Many included no Ecstasy at all. The most common adulterants were ecstasy-like chemicals, stimulants and psychedelics, the group reported.

“Most tablets were voluntarily submitted by harm reduction workers or individuals and the data will naturally have unknowable sampling biases,” the group writes, cautioning against generalizing for any specific market.

Part of that is because people can now buy pill presses from China, Shimabukuro said, allowing them to make drugs look like professionally produced medications.

That can include repackaging medication used for the relief of menstrual symptoms.

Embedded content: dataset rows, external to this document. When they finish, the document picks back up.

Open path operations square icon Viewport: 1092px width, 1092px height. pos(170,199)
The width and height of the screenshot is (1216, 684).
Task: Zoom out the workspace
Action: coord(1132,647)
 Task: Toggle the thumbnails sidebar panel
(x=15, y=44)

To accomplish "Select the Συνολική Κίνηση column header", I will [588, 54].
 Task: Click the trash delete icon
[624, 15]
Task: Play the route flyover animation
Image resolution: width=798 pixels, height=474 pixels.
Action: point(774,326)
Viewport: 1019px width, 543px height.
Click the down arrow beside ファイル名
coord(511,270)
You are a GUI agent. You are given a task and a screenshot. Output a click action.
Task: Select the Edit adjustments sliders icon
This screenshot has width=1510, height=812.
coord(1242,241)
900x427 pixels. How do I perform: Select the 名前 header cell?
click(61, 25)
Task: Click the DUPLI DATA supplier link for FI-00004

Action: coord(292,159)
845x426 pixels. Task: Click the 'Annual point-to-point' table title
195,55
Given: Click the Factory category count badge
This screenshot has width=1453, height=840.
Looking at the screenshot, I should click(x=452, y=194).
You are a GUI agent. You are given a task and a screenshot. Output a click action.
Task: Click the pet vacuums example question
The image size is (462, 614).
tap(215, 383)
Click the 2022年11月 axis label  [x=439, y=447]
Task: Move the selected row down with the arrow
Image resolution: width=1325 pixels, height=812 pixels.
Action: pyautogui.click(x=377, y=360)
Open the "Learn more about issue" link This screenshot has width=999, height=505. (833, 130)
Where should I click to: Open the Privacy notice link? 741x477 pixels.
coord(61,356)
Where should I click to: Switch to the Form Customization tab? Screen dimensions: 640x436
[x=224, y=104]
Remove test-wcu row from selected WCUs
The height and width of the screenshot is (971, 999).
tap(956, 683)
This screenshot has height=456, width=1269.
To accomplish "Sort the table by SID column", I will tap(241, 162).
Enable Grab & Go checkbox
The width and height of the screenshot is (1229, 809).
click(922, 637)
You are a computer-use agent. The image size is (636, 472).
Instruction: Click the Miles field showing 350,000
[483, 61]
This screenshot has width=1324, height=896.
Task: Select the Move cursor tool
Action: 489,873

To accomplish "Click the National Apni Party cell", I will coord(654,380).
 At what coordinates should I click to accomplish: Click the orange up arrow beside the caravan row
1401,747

“You go the rave, pay $20, you think you’re going to be good for the whole two hours, you aren’t. Good thing you won’t get cramps or headaches,” Shimabukuro said.

That’s the more positive option, he said, because other drugs present can be deadly if the user’s body isn’t prepared.

Hawaii has already seen deaths from pills tainted by the powerful pain medication fentanyl, he said.

Other drugs show effects more connected with the aggression and pain resistance of PCP than with the calming elements of marijuana, he said.

The new drugs also make life difficult for law enforcement, said Jared Redulla, supervisory special agent with the state Narcotics Enforcement Division.

He gestured to one of the names of a new compound, a mix “a,” “y,” “x” and numerals that comprise the drug’s chemical name, that officers will have to know about. Officers will need to be aware of the risks of these new drugs, as well as their names, he said, both so they can make arrests and advise prosecutors.

But older drugs are still an issue.

The DEA said that the drug reported of most concern nationwide in 2015 was heroin, reflecting a continual increase since 2007.

Part of that reason is because people who begin abusing prescription painkillers move over to heroin because of its lower cost, higher availability and reformulation of OxyContin. The reformulation made the drug harder to abuse.

That’s something Shimabukuro has reported seeing, as economics drive addicts “who never thought they’d be sticking a needle in their arm” toward heroin.

A major drive for Shimabukuro is reducing the number of deaths and near-fatal incidents that result from drug use. Citing the CDC, 50 people a day die from painkiller overdoses, he said.

There are also people with brain damage so intense they are unable to control their bodies, leaving family members to make sure their fingers do not dig holes in their hands.

“All the loved ones will pay that price and they’ll pay that price for a long time,” he said.